GIVEN TASK
Show every line of the listing below that contains the string "icon", matching case exactly.

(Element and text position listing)
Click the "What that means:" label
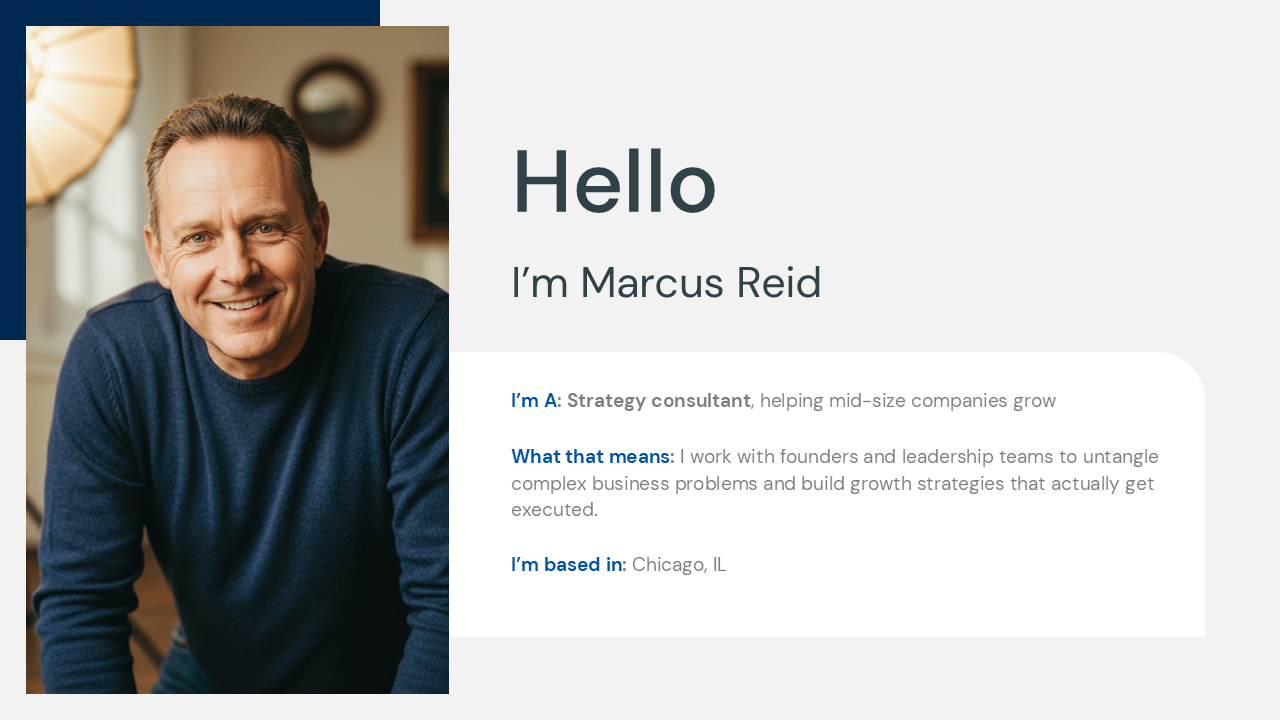coord(592,457)
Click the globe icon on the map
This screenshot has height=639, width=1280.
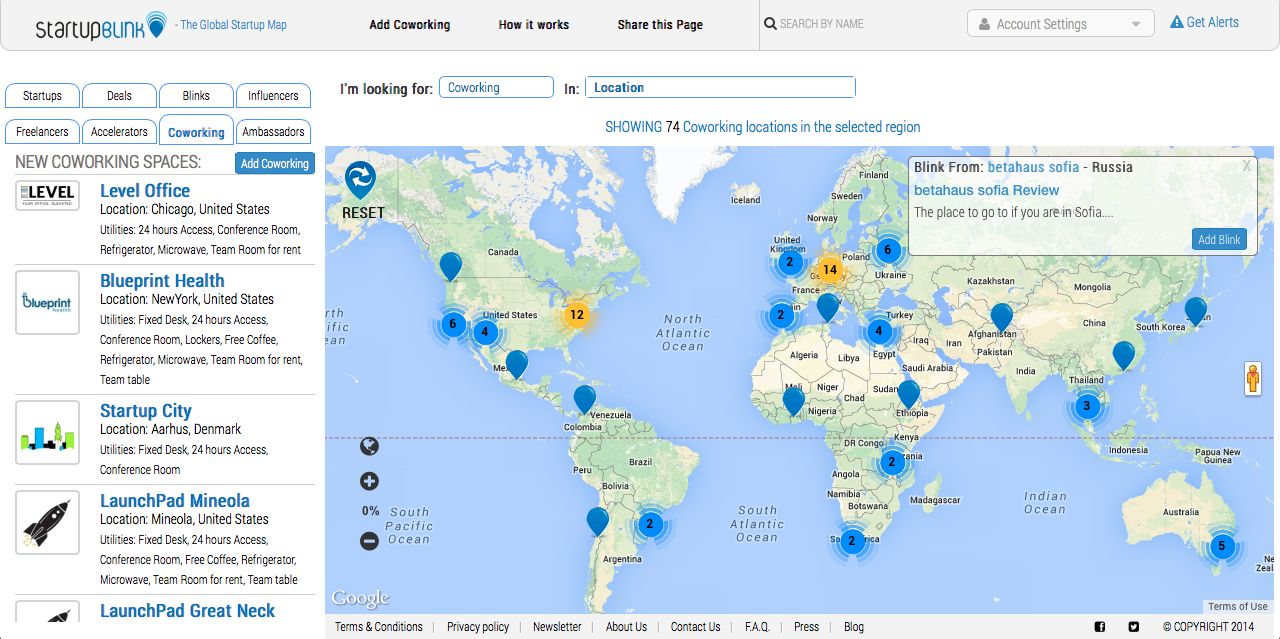(369, 446)
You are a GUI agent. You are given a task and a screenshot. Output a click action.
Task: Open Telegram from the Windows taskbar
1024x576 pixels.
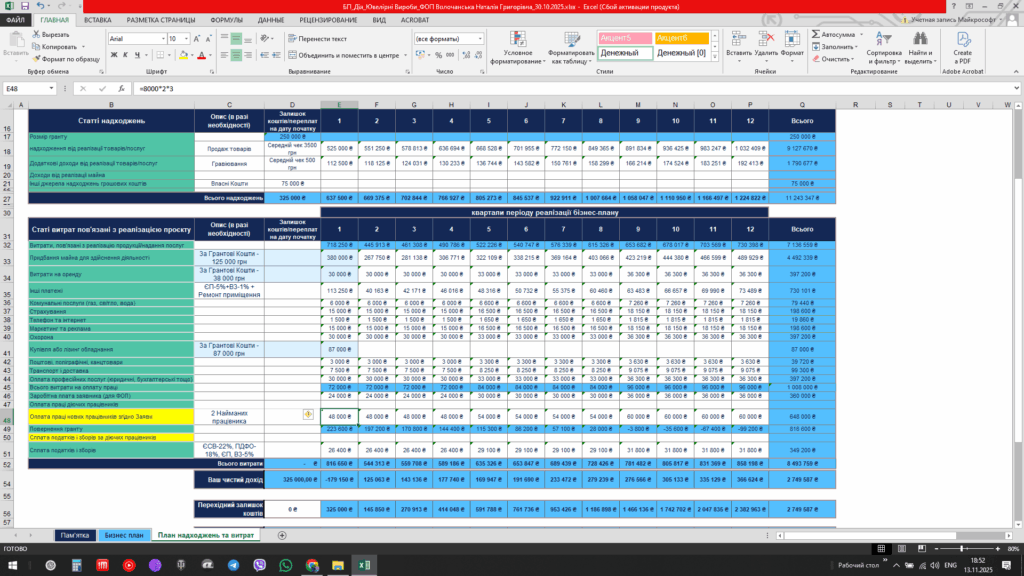[x=233, y=565]
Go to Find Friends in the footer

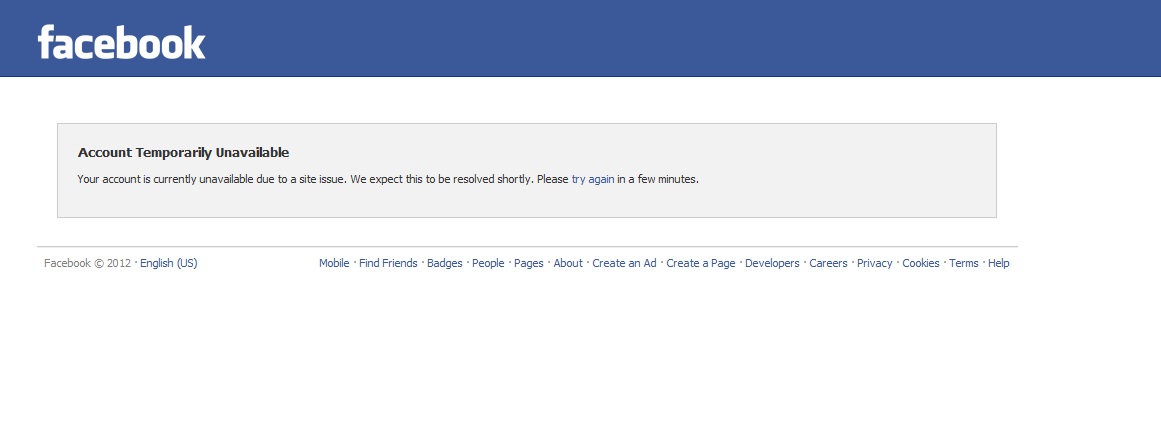click(388, 264)
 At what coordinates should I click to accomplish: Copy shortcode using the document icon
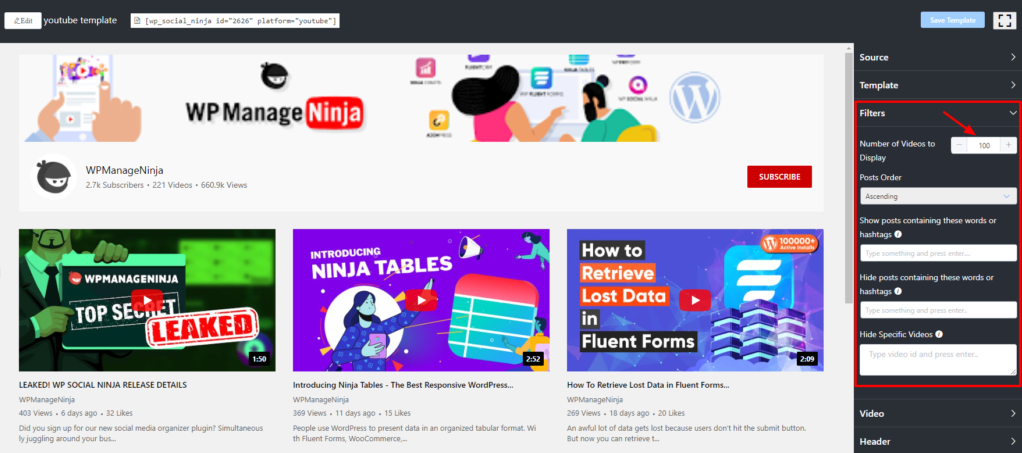137,21
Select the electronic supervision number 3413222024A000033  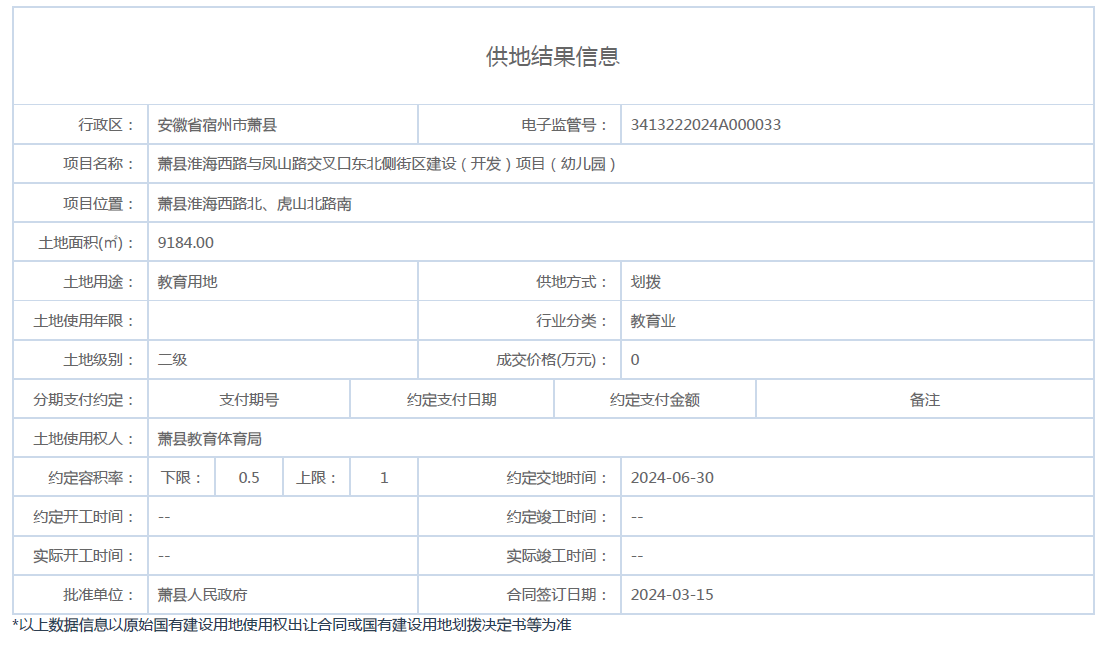(705, 125)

TASK RESPONSE
Click the globe icon on the map
 At what coordinates should I click to accomplish: Copy shortcode using the document icon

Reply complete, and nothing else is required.